## TASK REQUIREMENTS
Please give back each line below unchanged; none of the pictures should appear.

## SOURCE DATA
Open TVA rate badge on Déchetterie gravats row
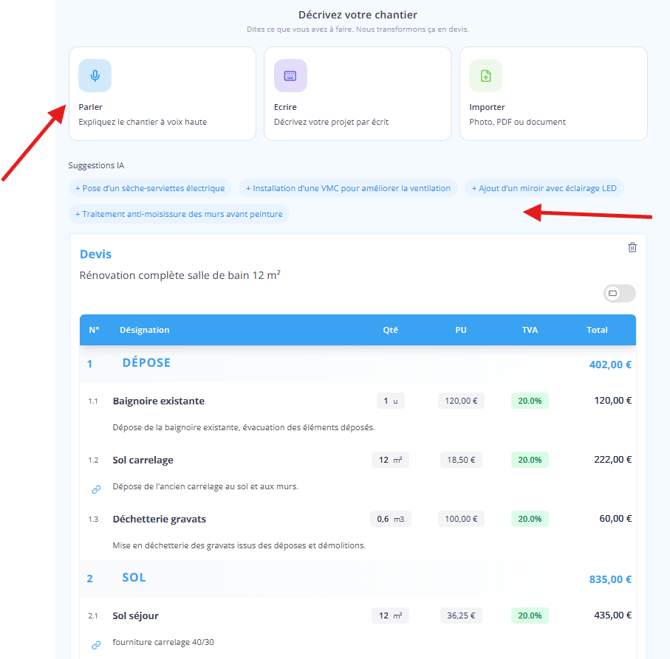The width and height of the screenshot is (670, 659). click(529, 519)
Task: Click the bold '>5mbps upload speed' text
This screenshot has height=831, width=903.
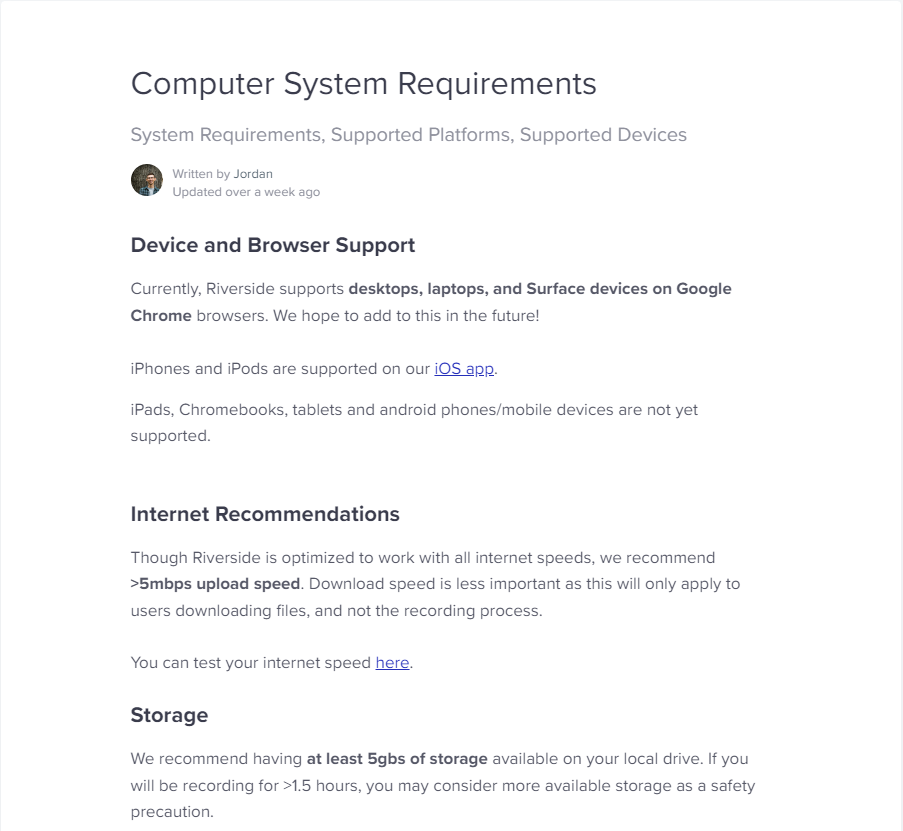Action: click(x=215, y=584)
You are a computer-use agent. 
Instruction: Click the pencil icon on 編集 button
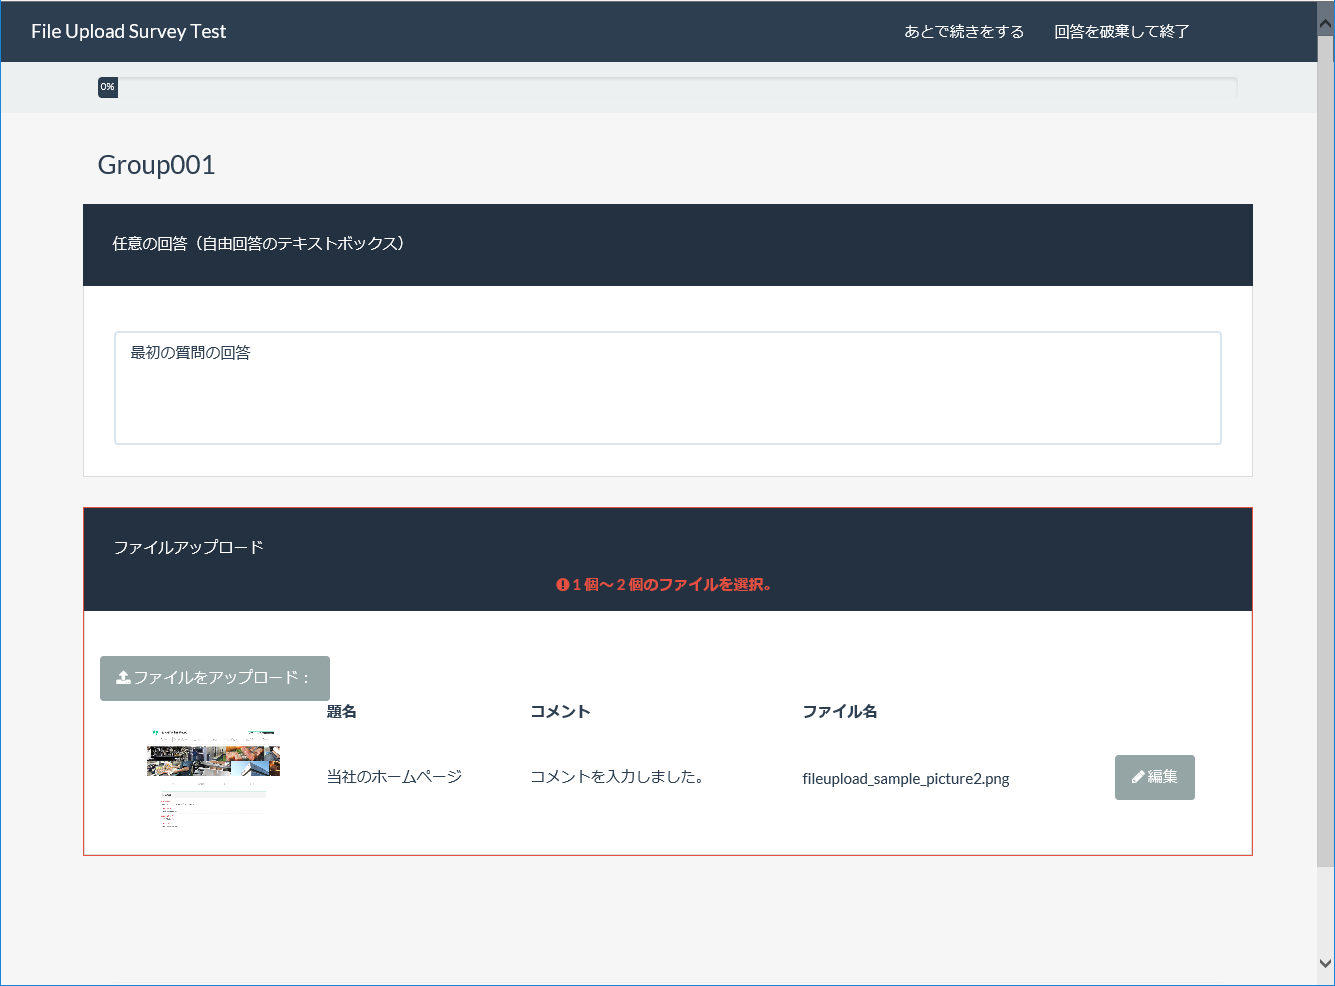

## OUTPUT OF THE TASK
Open TVA rate badge on Déchetterie gravats row
The width and height of the screenshot is (670, 659). click(529, 519)
Task: Click the bold '>5mbps upload speed' text
This screenshot has height=831, width=903.
Action: click(x=215, y=584)
You are a computer-use agent. 
Instruction: Click the pencil icon on 編集 button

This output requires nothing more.